Dataset excerpts:
——

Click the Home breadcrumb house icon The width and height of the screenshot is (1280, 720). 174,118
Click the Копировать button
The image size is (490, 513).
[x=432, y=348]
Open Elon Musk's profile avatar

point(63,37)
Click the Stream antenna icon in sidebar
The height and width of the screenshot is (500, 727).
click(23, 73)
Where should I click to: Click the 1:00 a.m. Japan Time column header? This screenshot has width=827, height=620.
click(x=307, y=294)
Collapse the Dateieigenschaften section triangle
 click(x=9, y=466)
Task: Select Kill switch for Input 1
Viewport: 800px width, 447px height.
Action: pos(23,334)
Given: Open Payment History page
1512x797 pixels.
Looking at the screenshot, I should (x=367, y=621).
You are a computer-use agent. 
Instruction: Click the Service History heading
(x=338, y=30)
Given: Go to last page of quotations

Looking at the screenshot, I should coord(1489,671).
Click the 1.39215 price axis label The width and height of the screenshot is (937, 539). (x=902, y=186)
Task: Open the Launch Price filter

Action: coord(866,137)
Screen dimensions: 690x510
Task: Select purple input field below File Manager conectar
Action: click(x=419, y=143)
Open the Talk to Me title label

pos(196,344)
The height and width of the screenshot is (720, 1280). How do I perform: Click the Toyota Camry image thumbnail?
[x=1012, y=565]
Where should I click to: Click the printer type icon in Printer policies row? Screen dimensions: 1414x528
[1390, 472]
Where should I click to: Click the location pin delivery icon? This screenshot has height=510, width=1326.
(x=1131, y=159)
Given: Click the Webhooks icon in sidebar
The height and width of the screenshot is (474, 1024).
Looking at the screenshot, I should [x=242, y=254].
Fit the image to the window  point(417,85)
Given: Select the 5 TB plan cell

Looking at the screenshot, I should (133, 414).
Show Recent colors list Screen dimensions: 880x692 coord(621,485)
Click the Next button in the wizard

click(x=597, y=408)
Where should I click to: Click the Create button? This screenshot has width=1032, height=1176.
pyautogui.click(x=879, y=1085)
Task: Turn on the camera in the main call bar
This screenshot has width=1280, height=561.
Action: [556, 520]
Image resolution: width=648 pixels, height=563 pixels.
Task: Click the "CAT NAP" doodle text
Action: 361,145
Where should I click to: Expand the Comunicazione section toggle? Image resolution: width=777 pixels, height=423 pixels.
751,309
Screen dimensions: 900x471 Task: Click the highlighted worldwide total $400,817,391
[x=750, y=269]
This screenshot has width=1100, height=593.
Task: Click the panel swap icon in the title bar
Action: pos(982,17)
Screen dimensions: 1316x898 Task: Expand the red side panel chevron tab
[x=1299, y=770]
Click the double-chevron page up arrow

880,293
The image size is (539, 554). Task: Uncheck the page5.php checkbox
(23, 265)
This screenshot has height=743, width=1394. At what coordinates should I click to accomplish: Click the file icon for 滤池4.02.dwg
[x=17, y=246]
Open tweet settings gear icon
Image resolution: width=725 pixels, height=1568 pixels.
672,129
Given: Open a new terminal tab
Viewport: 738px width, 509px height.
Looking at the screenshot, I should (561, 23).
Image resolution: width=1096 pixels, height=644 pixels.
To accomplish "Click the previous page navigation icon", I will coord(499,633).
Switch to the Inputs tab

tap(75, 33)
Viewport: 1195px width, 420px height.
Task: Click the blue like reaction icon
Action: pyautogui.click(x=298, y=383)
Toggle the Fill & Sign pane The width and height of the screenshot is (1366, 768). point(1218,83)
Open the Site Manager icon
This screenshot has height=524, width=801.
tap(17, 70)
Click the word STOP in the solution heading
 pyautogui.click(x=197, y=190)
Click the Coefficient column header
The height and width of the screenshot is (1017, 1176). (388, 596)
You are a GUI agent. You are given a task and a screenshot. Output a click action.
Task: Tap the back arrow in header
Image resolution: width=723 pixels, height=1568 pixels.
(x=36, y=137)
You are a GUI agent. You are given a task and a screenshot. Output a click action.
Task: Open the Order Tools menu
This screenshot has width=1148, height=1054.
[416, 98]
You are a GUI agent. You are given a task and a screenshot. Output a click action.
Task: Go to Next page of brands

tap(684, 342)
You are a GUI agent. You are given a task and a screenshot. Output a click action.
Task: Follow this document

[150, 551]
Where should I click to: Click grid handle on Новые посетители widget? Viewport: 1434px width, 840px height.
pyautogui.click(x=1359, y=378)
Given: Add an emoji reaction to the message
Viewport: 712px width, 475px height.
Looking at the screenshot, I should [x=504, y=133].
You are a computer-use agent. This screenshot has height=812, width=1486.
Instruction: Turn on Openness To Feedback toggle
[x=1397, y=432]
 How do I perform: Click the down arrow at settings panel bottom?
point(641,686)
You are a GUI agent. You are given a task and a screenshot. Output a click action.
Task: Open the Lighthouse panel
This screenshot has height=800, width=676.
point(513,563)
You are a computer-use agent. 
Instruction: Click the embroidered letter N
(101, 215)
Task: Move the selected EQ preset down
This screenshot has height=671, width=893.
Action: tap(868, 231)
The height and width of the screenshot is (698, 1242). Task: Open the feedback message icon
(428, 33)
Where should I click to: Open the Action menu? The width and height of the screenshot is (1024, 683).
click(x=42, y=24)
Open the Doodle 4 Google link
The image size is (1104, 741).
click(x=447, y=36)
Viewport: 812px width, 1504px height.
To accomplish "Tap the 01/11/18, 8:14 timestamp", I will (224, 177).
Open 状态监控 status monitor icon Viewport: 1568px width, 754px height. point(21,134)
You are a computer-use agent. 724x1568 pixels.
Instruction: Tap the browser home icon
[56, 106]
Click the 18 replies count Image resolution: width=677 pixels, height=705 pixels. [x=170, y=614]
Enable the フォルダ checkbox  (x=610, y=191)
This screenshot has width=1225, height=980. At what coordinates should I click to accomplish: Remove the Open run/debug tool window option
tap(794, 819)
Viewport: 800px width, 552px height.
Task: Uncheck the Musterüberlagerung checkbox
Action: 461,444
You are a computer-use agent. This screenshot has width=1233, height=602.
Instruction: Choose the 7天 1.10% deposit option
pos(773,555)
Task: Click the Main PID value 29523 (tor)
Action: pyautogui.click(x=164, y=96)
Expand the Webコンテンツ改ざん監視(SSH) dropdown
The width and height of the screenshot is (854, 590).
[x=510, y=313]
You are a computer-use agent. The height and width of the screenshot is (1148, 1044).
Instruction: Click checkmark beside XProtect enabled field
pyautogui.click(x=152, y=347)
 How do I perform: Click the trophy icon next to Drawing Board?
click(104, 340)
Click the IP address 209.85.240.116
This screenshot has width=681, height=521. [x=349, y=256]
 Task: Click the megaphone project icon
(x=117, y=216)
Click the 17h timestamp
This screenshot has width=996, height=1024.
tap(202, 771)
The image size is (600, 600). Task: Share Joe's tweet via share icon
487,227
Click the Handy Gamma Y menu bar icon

——

* Exercise goal
Restate each of the records exactly, leaving nothing out.

* Written response
Click the Home breadcrumb house icon The width and height of the screenshot is (1280, 720). 174,118
Click the Копировать button
The image size is (490, 513).
[x=432, y=348]
Open Elon Musk's profile avatar

point(63,37)
Click the Stream antenna icon in sidebar
The height and width of the screenshot is (500, 727).
click(23, 73)
Where should I click to: Click the 1:00 a.m. Japan Time column header? This screenshot has width=827, height=620.
click(x=307, y=294)
Collapse the Dateieigenschaften section triangle
 click(x=9, y=466)
Task: Select Kill switch for Input 1
Viewport: 800px width, 447px height.
Action: pos(23,334)
Given: Open Payment History page
1512x797 pixels.
Looking at the screenshot, I should (x=367, y=621).
You are a computer-use agent. 
Instruction: Click the Service History heading
(x=338, y=30)
Given: Go to last page of quotations

Looking at the screenshot, I should coord(1489,671).
Click the 1.39215 price axis label The width and height of the screenshot is (937, 539). (x=902, y=186)
Task: Open the Launch Price filter

Action: coord(866,137)
Screen dimensions: 690x510
Task: Select purple input field below File Manager conectar
Action: click(x=419, y=143)
Open the Talk to Me title label

pos(196,344)
The height and width of the screenshot is (720, 1280). How do I perform: Click the Toyota Camry image thumbnail?
[x=1012, y=565]
Where should I click to: Click the printer type icon in Printer policies row? Screen dimensions: 1414x528
[1390, 472]
Where should I click to: Click the location pin delivery icon? This screenshot has height=510, width=1326.
(x=1131, y=159)
Given: Click the Webhooks icon in sidebar
The height and width of the screenshot is (474, 1024).
Looking at the screenshot, I should [x=242, y=254].
Fit the image to the window  point(417,85)
Given: Select the 5 TB plan cell

Looking at the screenshot, I should (133, 414).
Show Recent colors list Screen dimensions: 880x692 coord(621,485)
Click the Next button in the wizard

click(x=597, y=408)
Where should I click to: Click the Create button? This screenshot has width=1032, height=1176.
pyautogui.click(x=879, y=1085)
Task: Turn on the camera in the main call bar
This screenshot has width=1280, height=561.
Action: [556, 520]
Image resolution: width=648 pixels, height=563 pixels.
Task: Click the "CAT NAP" doodle text
Action: 361,145
Where should I click to: Expand the Comunicazione section toggle? Image resolution: width=777 pixels, height=423 pixels.
751,309
Screen dimensions: 900x471 Task: Click the highlighted worldwide total $400,817,391
[x=750, y=269]
This screenshot has width=1100, height=593.
Task: Click the panel swap icon in the title bar
Action: pos(982,17)
Screen dimensions: 1316x898 Task: Expand the red side panel chevron tab
[x=1299, y=770]
Click the double-chevron page up arrow

880,293
The image size is (539, 554). Task: Uncheck the page5.php checkbox
(23, 265)
This screenshot has height=743, width=1394. At what coordinates should I click to accomplish: Click the file icon for 滤池4.02.dwg
[x=17, y=246]
Open tweet settings gear icon
Image resolution: width=725 pixels, height=1568 pixels.
672,129
Given: Open a new terminal tab
Viewport: 738px width, 509px height.
Looking at the screenshot, I should (561, 23).
Image resolution: width=1096 pixels, height=644 pixels.
To accomplish "Click the previous page navigation icon", I will coord(499,633).
Switch to the Inputs tab

tap(75, 33)
Viewport: 1195px width, 420px height.
Task: Click the blue like reaction icon
Action: pyautogui.click(x=298, y=383)
Toggle the Fill & Sign pane The width and height of the screenshot is (1366, 768). point(1218,83)
Open the Site Manager icon
This screenshot has height=524, width=801.
tap(17, 70)
Click the word STOP in the solution heading
 pyautogui.click(x=197, y=190)
Click the Coefficient column header
The height and width of the screenshot is (1017, 1176). (388, 596)
You are a GUI agent. You are given a task and a screenshot. Output a click action.
Task: Tap the back arrow in header
Image resolution: width=723 pixels, height=1568 pixels.
(x=36, y=137)
You are a GUI agent. You are given a task and a screenshot. Output a click action.
Task: Open the Order Tools menu
This screenshot has width=1148, height=1054.
[416, 98]
You are a GUI agent. You are given a task and a screenshot. Output a click action.
Task: Go to Next page of brands

tap(684, 342)
You are a GUI agent. You are given a task and a screenshot. Output a click action.
Task: Follow this document

[150, 551]
Where should I click to: Click grid handle on Новые посетители widget? Viewport: 1434px width, 840px height.
pyautogui.click(x=1359, y=378)
Given: Add an emoji reaction to the message
Viewport: 712px width, 475px height.
Looking at the screenshot, I should [x=504, y=133].
You are a computer-use agent. This screenshot has height=812, width=1486.
Instruction: Turn on Openness To Feedback toggle
[x=1397, y=432]
 How do I perform: Click the down arrow at settings panel bottom?
point(641,686)
You are a GUI agent. You are given a task and a screenshot. Output a click action.
Task: Open the Lighthouse panel
This screenshot has height=800, width=676.
point(513,563)
You are a computer-use agent. 
Instruction: Click the embroidered letter N
(101, 215)
Task: Move the selected EQ preset down
This screenshot has height=671, width=893.
Action: tap(868, 231)
The height and width of the screenshot is (698, 1242). Task: Open the feedback message icon
(428, 33)
Where should I click to: Open the Action menu? The width and height of the screenshot is (1024, 683).
click(x=42, y=24)
Open the Doodle 4 Google link
The image size is (1104, 741).
click(x=447, y=36)
Viewport: 812px width, 1504px height.
To accomplish "Tap the 01/11/18, 8:14 timestamp", I will (224, 177).
Open 状态监控 status monitor icon Viewport: 1568px width, 754px height. point(21,134)
You are a computer-use agent. 724x1568 pixels.
Instruction: Tap the browser home icon
[56, 106]
Click the 18 replies count Image resolution: width=677 pixels, height=705 pixels. [x=170, y=614]
Enable the フォルダ checkbox  (x=610, y=191)
This screenshot has width=1225, height=980. At what coordinates should I click to accomplish: Remove the Open run/debug tool window option
tap(794, 819)
Viewport: 800px width, 552px height.
Task: Uncheck the Musterüberlagerung checkbox
Action: 461,444
You are a computer-use agent. This screenshot has width=1233, height=602.
Instruction: Choose the 7天 1.10% deposit option
pos(773,555)
Task: Click the Main PID value 29523 (tor)
Action: pyautogui.click(x=164, y=96)
Expand the Webコンテンツ改ざん監視(SSH) dropdown
The width and height of the screenshot is (854, 590).
[x=510, y=313]
You are a computer-use agent. The height and width of the screenshot is (1148, 1044).
Instruction: Click checkmark beside XProtect enabled field
pyautogui.click(x=152, y=347)
 How do I perform: Click the trophy icon next to Drawing Board?
click(104, 340)
Click the IP address 209.85.240.116
This screenshot has width=681, height=521. [x=349, y=256]
 Task: Click the megaphone project icon
(x=117, y=216)
Click the 17h timestamp
This screenshot has width=996, height=1024.
tap(202, 771)
The image size is (600, 600). Task: Share Joe's tweet via share icon
487,227
Click the Handy Gamma Y menu bar icon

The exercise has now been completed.